TAREFAS A RESOLVER:
1. Transcreva do texto sobre o Tema 1.261 do STJ o trecho que vai de "As teses também" a "do STJ decidiu?".
2. Traduza para o inglês esta frase do texto sobre o Tema 1.261 do STJ: "As diretrizes vinculam os tribunais do país (CPC, art. 927, III) e destravam processos sobrestados, impondo ajustes imediatos em estratégias de cobrança, defesa patrimonial e estruturação de garantias em operações de crédito."
3. Prossiga com o texto sobre o Tema 1.261 do STJ a partir da última frase apresentada.

TRECHO DO TEXTO:
..........

A Segunda Seção do Superior Tribunal de Justiça julgou o Tema 1.261 sob o rito dos recursos repetitivos. O colegiado fixou duas teses que delimitam a exceção à impenhorabilidade do bem de família prevista no art. 3º, V, da Lei 8.009/1990.
As teses também definem como deve ser distribuído o ônus da prova em casos comuns de garantia hipotecária vinculada a sociedades empresárias dos proprietários do imóvel residencial.
As diretrizes vinculam os tribunais do país (CPC, art. 927, III) e destravam processos sobrestados, impondo ajustes imediatos em estratégias de cobrança, defesa patrimonial e estruturação de garantias em operações de crédito.

O que o Tema 1.261 do STJ decidiu?
O Superior Tribunal de Justiça, ao julgar o Tema 1.261 sob o rito dos recursos repetitivos, definiu parâmetros importantes para a aplicação da exceção à impenhorabilidade do bem de família prevista na Lei 8.009/1990.
A decisão esclareceu em quais situações o imóvel residencial pode ser penhorado quando oferecido como garantia hipotecária, além de estabelecer regras sobre o ônus da prova conforme a configuração societária dos devedores.

..........

DADOS ARMAZENADOS:
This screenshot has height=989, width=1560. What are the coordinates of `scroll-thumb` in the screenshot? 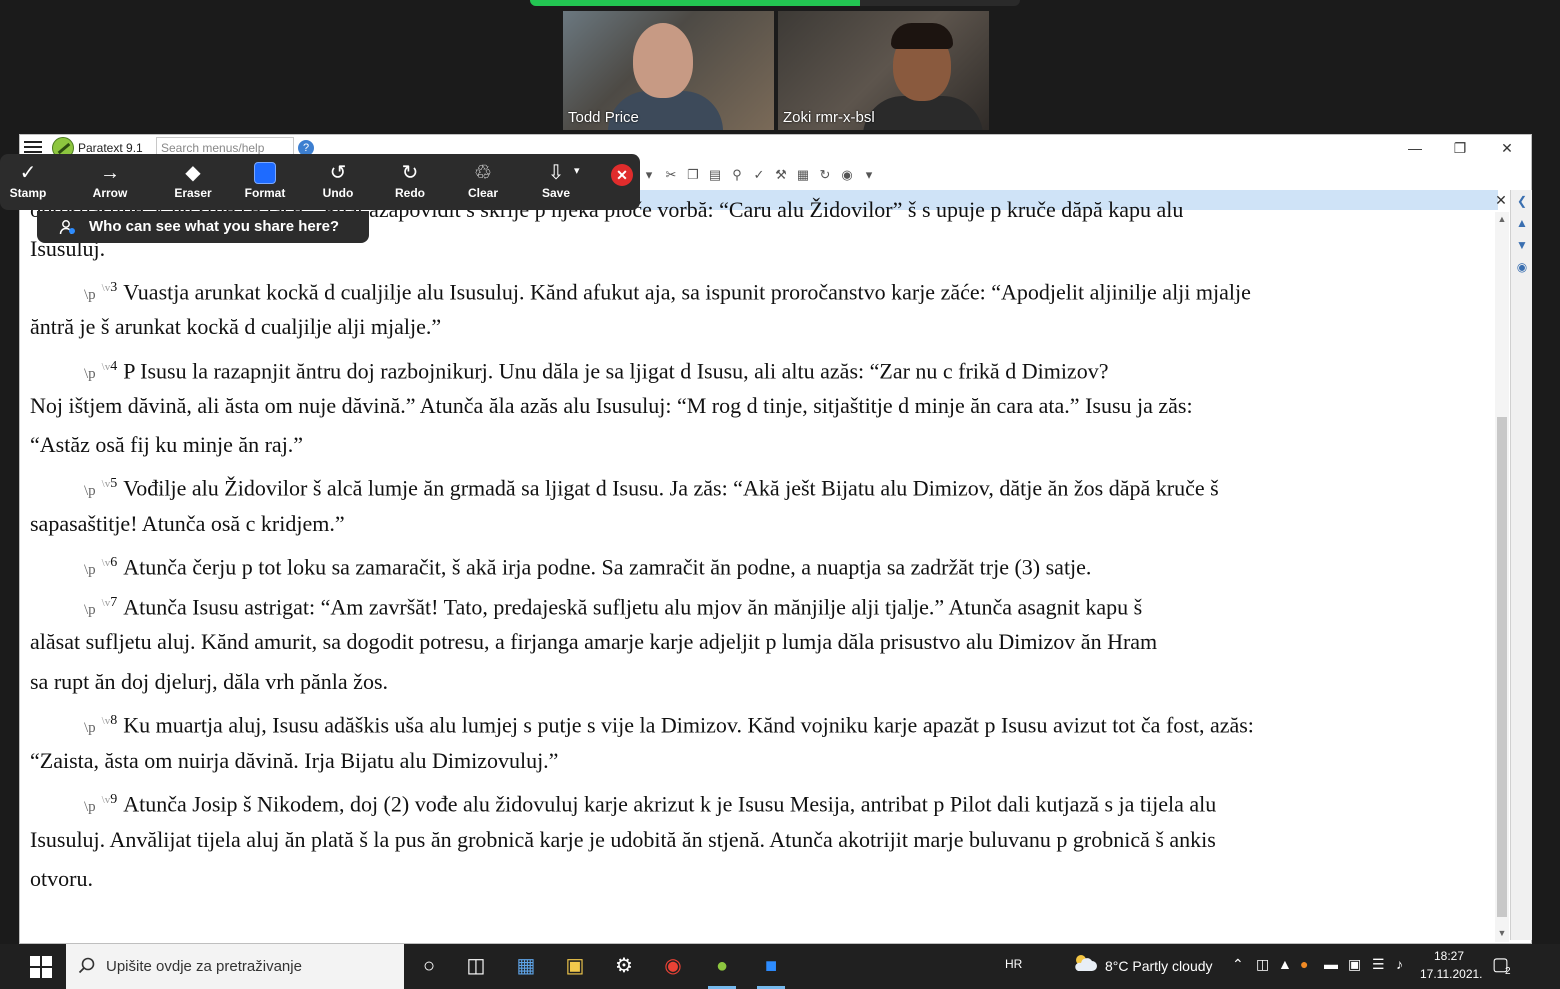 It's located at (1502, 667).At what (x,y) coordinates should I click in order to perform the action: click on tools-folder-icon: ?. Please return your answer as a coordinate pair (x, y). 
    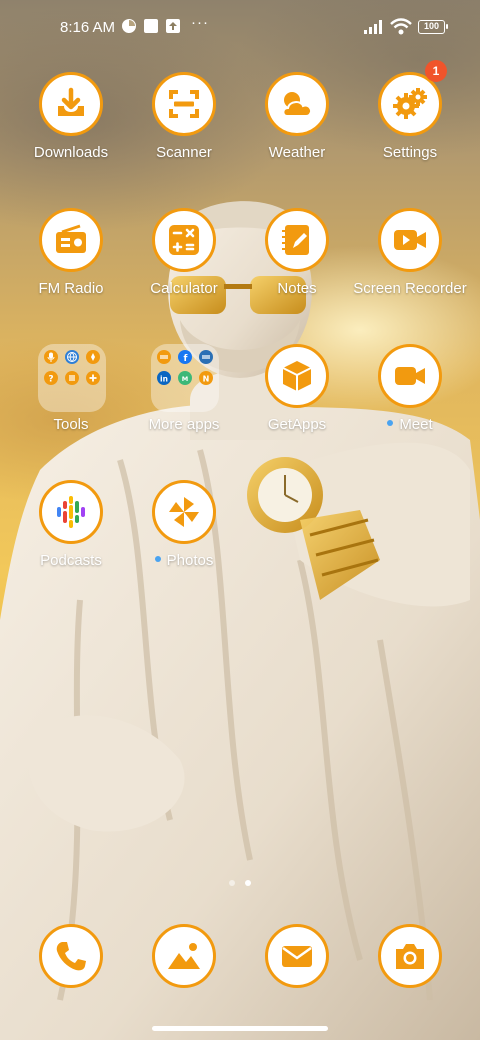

..........

RESULTADOS EM ORDEM:
1.
As teses também definem como deve ser distribuído o ônus da prova em casos comuns de garantia hipotecária vinculada a sociedades empresárias dos proprietários do imóvel residencial.
As diretrizes vinculam os tribunais do país (CPC, art. 927, III) e destravam processos sobrestados, impondo ajustes imediatos em estratégias de cobrança, defesa patrimonial e estruturação de garantias em operações de crédito.

O que o Tema 1.261 do STJ decidiu?

2. The guidelines bind the country's courts (CPC, art. 927, III) and unlock stayed proceedings, requiring immediate adjustments to debt collection strategies, asset protection and the structuring of collateral in credit transactions.

3.
Veja as teses definidas no Tema 1.261 do STJ na íntegra:
“I) a exceção à impenhorabilidade do bem de família nos casos de execução de hipoteca sobre o imóvel, oferecido como garantia real pelo casal ou pela entidade familiar, prevista no art. 3º, V, da Lei n. 8.009/1990, restringe-se às hipóteses em que a dívida foi constituída em benefício da entidade familiar: II) em relação ao ônus da prova, a) se o bem for dado em garantia real por um dos sócios de pessoa jurídica, é, em regra, impenhorável, cabendo ao credor o ônus de comprovar que o débito da pessoa jurídica se reverteu em benefício da entidade familiar; e b) caso os únicos sócios da sociedade sejam os titulares do imóvel hipotecado, a regra é da penhorabilidade do bem de família, competindo aos proprietários demonstrar que o débito da pessoa jurídica não se reverteu em benefício da entidade familiar.”
Em resumo, podemos pontuar que foi decidido o seguinte:
Tese 1 – Limite material da exceção (art. 3º, V, Lei 8.009/1990): a penhora do bem de família, em execução de hipoteca oferecida pelo casal ou pela entidade familiar, só é admissível quando a dívida tiver sido constituída em benefício da própria entidade familiar.
Tese 2 – Ônus da prova nas garantias ligadas a sociedades dos proprietários:
2.1) Se o bem foi dado em garantia real por apenas um dos sócios de pessoa jurídica: a regra é a impenhorabilidade; cabe ao credor provar que a dívida da sociedade se reverteu em benefício da entidade familiar.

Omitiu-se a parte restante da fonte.